Just recently after another visit to the emergency room (I don’t yet need bee sting kits and can get by still with Benadryl) and a lecture from the emergency room doctor, I no longer go out to eat. I prepare all my food at home. Since doing this, my close calls have been VERY few and only from food manufacturers that don’t properly list their ingredients or how their food has been prepared. Naturally, I read the ingredients on EVERYTHING I buy, but some manufacturers just don’t care I guess. They don’t realize that even the smallest amount of nuts or making stuff on the same machinery that had once processed something with nuts can be potentially fatal to people like me.
Needless to say, I am very glad that the food industry and medical profession are now making a big issue out of nut allergies. I think it is NOT over-reaction, but at last a sensible reaction that’s LONG overdue. Sorry, but I don’t really care to anywhere the same degree if someone smokes next to me as opposed to eat a nut next to me. I now get sick off of the nuts that is carried on the vapors coming out of that person’s mouth. I also get sick if an open container of nuts is around me. All those “natural” food stores are off-limits to me since they love to have open barrels of nuts in them for customers to scoop out bag-loads. Recently, I heard that McDonald’s at least no longer sprinkles nuts on their ice cream sundaes but hands out nuts in plastic packets to customers to do so themselves. While I applaud this step, it is still too little for me to eat at their restaurant chain. Although the food staff handles nuts less, there’s still nut traces all over those nut packets which then gets on the food staff’s hands and, besides, the customers then simply open up those packages out in the dining area. However, when McD gets rids of all nuts from their restaurant, they will get in return a very loyal and regular customer. 
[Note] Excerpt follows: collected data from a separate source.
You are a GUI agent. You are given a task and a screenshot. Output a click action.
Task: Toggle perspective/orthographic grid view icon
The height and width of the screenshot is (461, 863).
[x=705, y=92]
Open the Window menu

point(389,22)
Oh, and that last emergency room doctor pulled no punches when lecturing me. He told me that I can smoke all I want, eat all the fatty foods that I want, get the darkest suntan, never exercise, live in an X-Ray room, and drink so much booze it floats my liver. Why can I do all that? Because that’s not how I’m going to die. I’m going to die one day because of a nut reaction. A reaction that will be so severe and fast for the bee sting kits to be able to counter it nor will I be able to be rushed to the hospital in time. That, he said, is how I will die. The only question is when. On the bright side, he said I can have a great deal of control over how long I can hold off that date with the Grim Reaper. The fewer exposures to nuts I have, the longer I’ll live. Thus why I don’t go out and eat at restaurants anymore.